Friday, December 23, 2016

Best Albums of 2016 - Number 3

skeleton tree

This is an album that, as much as I loved, I probably will rarely listen to. But I can't deny it a place on this list because it is such a powerful piece of art and hit me so damn hard, from the first listen, while sitting at work with earbuds in - I was a wreck. In the course of recording Skeleton Tree, Nick Cave lost his teenage son. There's no way that wouldn't have been reflected in the album, no matter how much of it had been done before. Sure, Cave has always been dark, but this is something else entirely. The weight of this is substantial and transcendent in ways that really defy explanation. Nick Cave and The Bad Seeds' Skeleton Tree is not something that you should listen to lightly, but it is something you most definitely should listen to at least once. It will change you.

From the opening track, "Jesus Alone," there's an ominous heaviness and the feel of a darkened room, alone. It's hopeless and dark in the very real way that grief can be. Once we get to "Girl in Amber" there's something going on in your chest and I would understand most people shutting this off right then, but I implore you not to. I think this is important to be reminded of - these feelings. No matter how shitty life can get, we need this specific kind of darkness to highlight the tiny bright spots in every day, if we can get them. And I'm not sure this has ever been captured in anything approaching this level. This album is the most concrete example I think I've ever heard of the power of music and the original intent of this blog.


Honestly, I don't think I can even get into this on a lyrical level because it may destroy me forever. Certain lines stand out here and there like "Nothing really matters when the one you love is gone. You're still in me, baby." from "I Need You" for example, but overall, it's the shear wall of raw sonic emotion that closes in on you as you listen that puts this on my list. It could almost be an instrumental and still knock you out. The Bad Seeds clearly felt this loss along with Cave and the mourn together. It may seem hopeless, but it is this balance between voice and instruments and the basic fact of knowing it was a group of people doing this together that makes this come off like an embrace of some sort. Not an embrace of comfort, necessarily, but one of solidarity and understanding none the less. It doesn't take the pain away, but gives you a safe place to express it in all its bleakness.
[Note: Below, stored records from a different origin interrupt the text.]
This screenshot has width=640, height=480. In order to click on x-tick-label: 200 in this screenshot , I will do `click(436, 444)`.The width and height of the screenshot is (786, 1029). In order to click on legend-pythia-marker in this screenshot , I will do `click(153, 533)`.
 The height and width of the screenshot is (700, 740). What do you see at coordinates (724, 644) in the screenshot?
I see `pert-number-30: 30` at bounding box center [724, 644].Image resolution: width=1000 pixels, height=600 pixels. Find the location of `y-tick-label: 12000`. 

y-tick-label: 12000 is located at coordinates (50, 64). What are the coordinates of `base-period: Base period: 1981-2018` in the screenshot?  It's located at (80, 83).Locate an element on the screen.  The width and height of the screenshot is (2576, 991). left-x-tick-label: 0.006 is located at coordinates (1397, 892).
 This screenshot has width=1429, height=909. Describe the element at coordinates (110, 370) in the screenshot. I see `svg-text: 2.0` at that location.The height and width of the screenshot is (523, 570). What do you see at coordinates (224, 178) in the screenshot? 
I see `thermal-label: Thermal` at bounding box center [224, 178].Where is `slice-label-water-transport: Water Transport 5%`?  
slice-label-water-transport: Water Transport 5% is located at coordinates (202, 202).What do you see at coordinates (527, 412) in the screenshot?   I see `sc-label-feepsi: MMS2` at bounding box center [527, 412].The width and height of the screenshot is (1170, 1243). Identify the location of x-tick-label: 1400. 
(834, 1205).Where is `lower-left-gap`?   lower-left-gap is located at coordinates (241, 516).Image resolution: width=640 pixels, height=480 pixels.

I'd rather not say much more about this album, because I feel like it should just be experienced. But I have to mention "Distant Sky." This song - this, I don't know what to call it - is the most cathartically beautiful thing I've ever heard, hands down. It features Else Torp on vocals and if it doesn't make you cry uncontrollably, I feel horrible for you. This chorus was made to accompany sobbing that comes from the black hole of despair that opens in a soul after losing a loved one and more specifically, a child.
"They told us our gods would outlive us
  They told us our dreams would outlive us
  They told us our gods would outlive us
  But they lied"
This song is the moment of release for the whole thing before the slightly hopeful, though still overwhelming, melancholy of the title track, "Skeleton Tree." Maybe someone with a stronger will than mine could analyze this album and break down the songs into different stages of grief, but I can barely maintain composure all through the album. As I said at the beginning, this won't be often played and hopefully not something I need to turn to for comfort, but god damn am I glad that it exists - in spite of the horrible circumstances that lead to it - and that I've heard it. If music or art in general is supposed to affect you, deeply, then this is that and more.